Richmond magazine: Where are you originally from?
Layne Montgomery: I was born and raised in Glen Allen. After attending VCU, I traveled around Italy for two summers, and after that I lived in Istanbul, Turkey, for seven and a half years. I finally made my way back to Richmond in 2018 to pursue my dream of making gelato while being close to my family.
RM: What prompted your decision to study in Bologna, Italy?
Montgomery: I studied at Carpigiani in Bologna. It’s a gelato university, and I took their entire course on making gelato. I had never cooked before or even made homemade ice cream. I figured if I took the course, I might discover I don’t like making gelato and I just like eating it, and that’s OK!
RM: What was one thing that surprised you during your gelato studies?
Montgomery: I didn’t realize how much math was involved — it is so much math. I have to figure out how much fat, sugar and solid [to use]. The course only included one day of vegan and dairy-alternative gelato-making. I have to apply the same principles and percentages used when making [milk-based] gelato to making oat-milk gelato.
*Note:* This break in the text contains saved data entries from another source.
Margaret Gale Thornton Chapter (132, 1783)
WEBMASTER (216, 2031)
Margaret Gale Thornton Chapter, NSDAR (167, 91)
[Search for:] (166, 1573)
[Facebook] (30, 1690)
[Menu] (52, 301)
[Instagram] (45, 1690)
RM: Why did you decide to make exclusively vegan gelato?
Montgomery: I’m not vegan, but I am a vegetarian. My mom is lactose intolerant, and I just wanted to create a gelato that she could have. Also, trying to source local dairy became difficult and cost-prohibitive with storage, so vegan gelato became my niche. Everyone can eat vegan gelato, and I wanted to make one that tasted just as good as traditional milk gelato. I always want to be true to authentic Italian gelato.